Science lacking on both sides of homeopathy debate

A 2005 review in The Lancet titled ‘The End of Homeopathy’ reported what is patently obvious to any thinking person – that homeopathy is a farce and works due to the placebo effect.

The National Center for Homeopathy points out today, however, that the researchers must have borrowed some tricks from their opponents in neglecting to properly exercise the scientific rigor involved in good quality research.

It seems that shoddy research plagues both sides of the homeopathy debate.

The review compared six clinical trials of conventional medicine with eight of homeopathy but failed to properly include details of the trials examined. The review then concluded that there is ‘weak evidence for a specific effect of homeopathic remedies, but strong evidence for specific effects of conventional interventions’.

This then prompted the homeopathy proponents to somehow reconstruct the conditions of the Lancet review, ultimately ‘revealing’ that:

  • Analysis of all high quality trials of homeopathy yields a positive conclusion.
  • The 8 larger higher quality trials of homeopathy were all for different conditions; if homeopathy works for some of these but not others the result changes, implying that it is not placebo.
  • The comparison with conventional medicine was meaningless.
  • Doubts remain about the opaque, unpublished criteria used in the review, including the definition of ‘higher quality’.

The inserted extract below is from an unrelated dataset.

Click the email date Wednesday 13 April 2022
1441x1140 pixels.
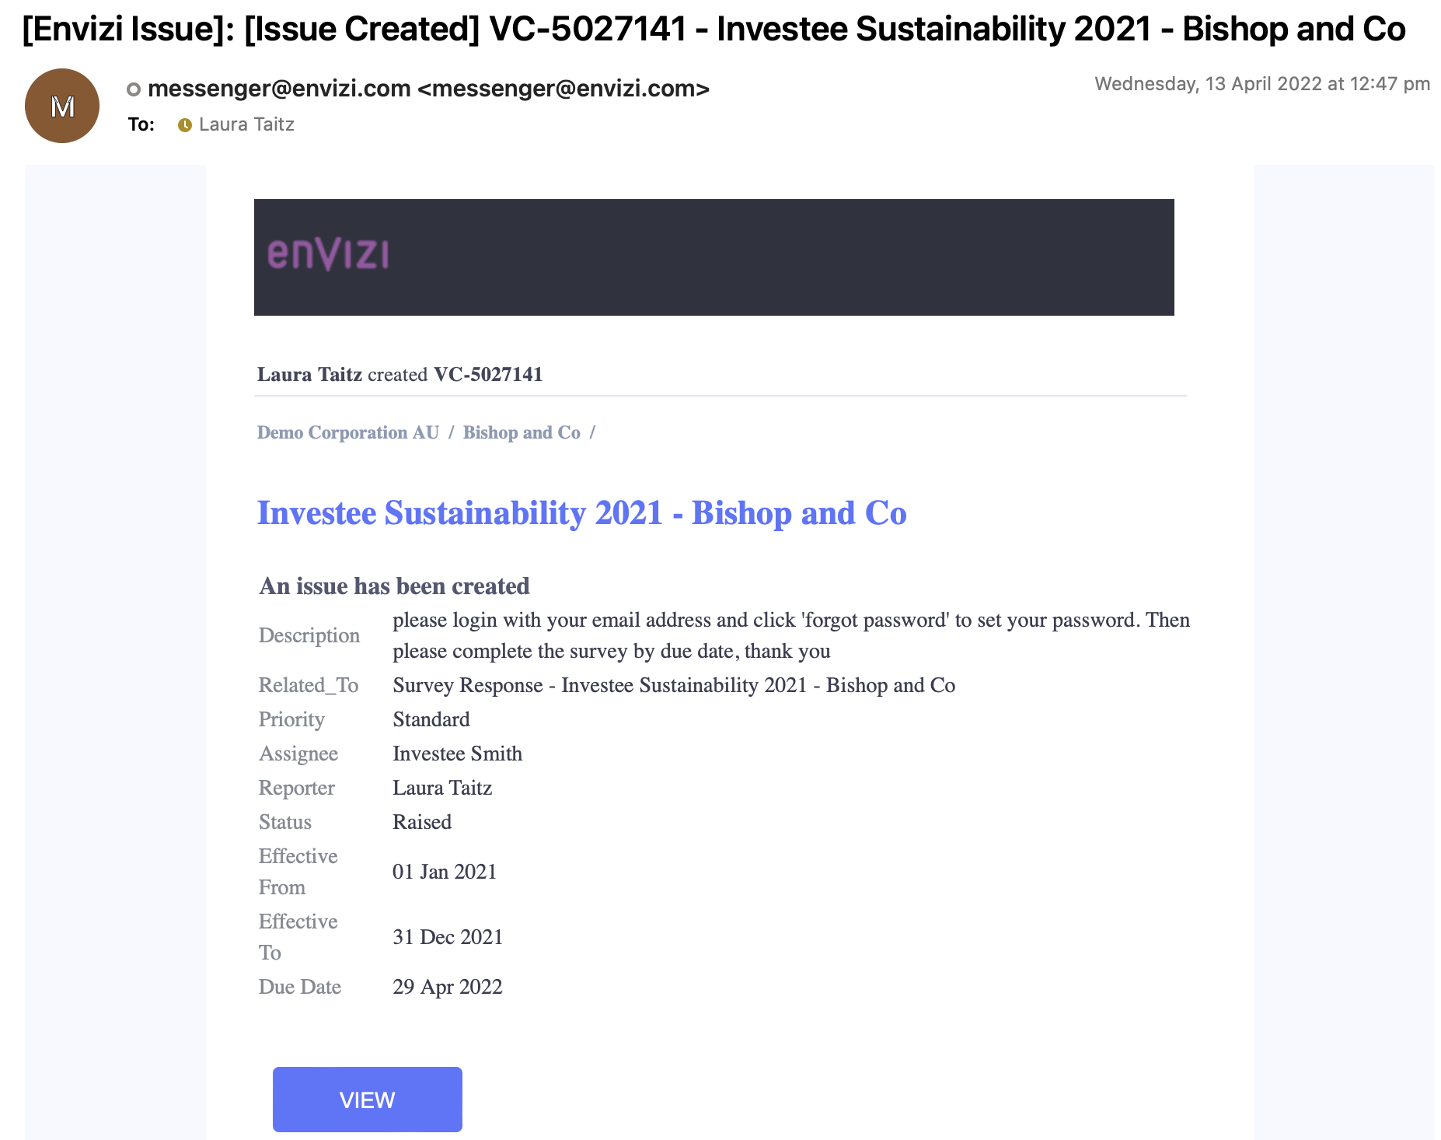[x=1262, y=84]
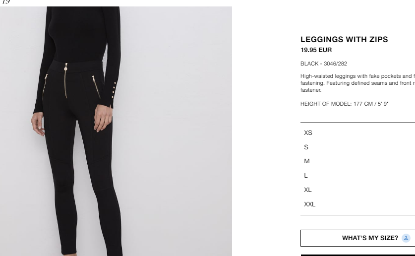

The charge was that because actual scientific studies into the efficacy of homeopathy are so lacking, it was easy to pick and choose unfavorable ones to arrive at their desired conclusion of homeopathy being bunkum.

So, no doubt to the jubilation of the quacks out there, there is again hope that homeopathy may just be a miraculous cure that defies all conventional science and general common sense. The reinvigorated uncertainty is likely to strengthen the placebo effect, and once again people can go back to curing their hypochondria with sugar pills.

I can probably understand what drove the authors of the Lancet paper to be so lax in their method. It would all seem such a waste of time that the futility of it all started to get to them, and they started cutting corners just to get the thing finished.

Similar laxness was exhibited on the part of those conducting the peer review process and given that it’s taken three years to hear about this again, most of the scientific community. They just don’t care. How closely would you scrutinize a paper that sought to determine whether water really does run down hill?

But now look what you’ve done! You’ve inadvertently kicked an own goal for the side you wished to shut down once and for all. This new uncertainty will make the idiocy of homeopathy even more difficult to extinguish. Good job, guys.

References

  • Lüdtke R, Rutten ALB. The conclusions on the effectiveness of homeopathy highly depend on the set of analyzed trials. J Clin Epidemiol 2008. doi:10.1016/j.jclinepi.2008.06.015
  • Rutten ALB, Stolper CF. The 2005 meta-analysis of homeopathy: the importance of post-publication data. Homeopathy 2008. doi:10.1016/j.homp.2008.09.008

3 Comments

  1. Modern Medicine is 25 years old. Homeopathy is 7000 years old. Check out how many people Imhotep the first surgeon in Egypt healed while he was alive.

    Why do you believe the people that are trying to sell you something more then history?

  2. Medicines containing derivatives of salicylic acid, structurally similar to aspirin, have been in medical use since ancient times. Salicylate-rich willow bark extract became recognized for its specific effects on fever, pain and inflammation in the mid-eighteenth century. By the nineteenth century pharmacists were experimenting with and prescribing a variety of chemicals related to salicylic acid, the active component of willow extract.

    Homeopathy found Asprin first.

  3. From wikipedia:

    A central thesis of homeopathy is that an ill person can be treated using a substance that can produce, in a healthy person, symptoms similar to those of the illness. …. According to homeopaths, serial dilution, with shaking between each dilution, removes the toxic effects of the substance, while the essential qualities are retained by the diluent (water, sugar, or alcohol).

    So, we’re not talking about herbal medicines here, we’re talking about the idea that you can dilute something to the extent that it is no longer present, while achieving an increased potency of effect.